女人抬眸,原淳脑中嗡的一声,脱口而出:“夫人!”
之后立刻又回神:“不,不是夫人!”
发型一样,穿的一样,可这个女人不是时漪澜。
长得完全不像!他只是被白衣和铁链蒙蔽了!原淳惊骇的看时崇,只是一秒怔忪,时崇突然出手推开他,后撤一步躲开了劈来的拳头。
四周鱼贯而出的男人瞬间围上来,外面花园传来声音。
时家保镖和曹家人打起来了。
原淳凝神,立刻冲上去护住时崇。
时崇倒是从容不迫,面色不改,不回击,只避开。
怕脏了手。
“时总,这里交给我!”
原淳方才被时崇护住了,深觉失职又感激万分,低吼着招招不留情。
干死这帮王八羔子!场面一瞬混乱,时崇越过纷斗,看见女人身后出来的男人。
这个人他未曾见过,名字也只听过一两次,风评不多,却是好词儿。
曹家行六,曹承祖,是个善人……“第一次见面,你好时崇。”
曹承祖一身藏蓝色唐装,个子高但身板较瘦,面容慈爱温良。
身后覃立提了把椅子过来,他微笑入座,白衣女人立刻贴过去。
哗啦——铁链又响了一声,时崇眉心微动。
“我好不好跟你没关系。”
漂亮深邃的眉眼微微低垂,他声音阴沉冷厉,“你马上就不好了。
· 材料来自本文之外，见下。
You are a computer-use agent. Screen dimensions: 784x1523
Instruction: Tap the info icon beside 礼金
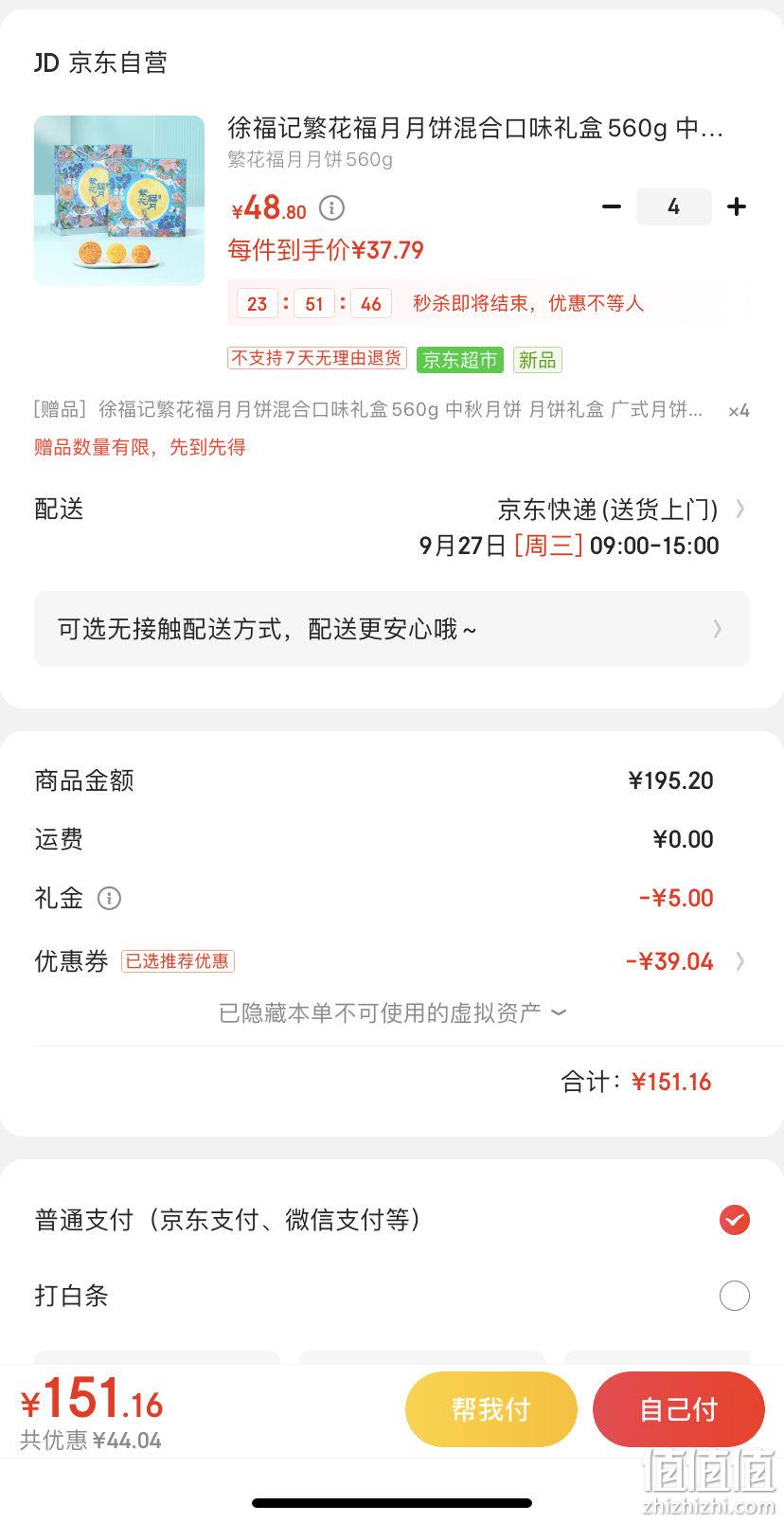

”
说罢,时崇快步上前,覃立面色不动,挡在曹承祖面前准备硬刚。
结果出拳慢了,下巴结实挨了一拳,他痛哼,踉跄两步定住脚,速度极快的还手,结果时崇速度更快,抬脚当胸一脚。
覃立猝不及防后退,再未反应,时崇趋前,一手肘怼过来。
“唔!”
覃立下巴错位,胸腔嗡鸣,停了两秒吐出一口血。
他大惊,独眼震荡。
艹,好快的身手……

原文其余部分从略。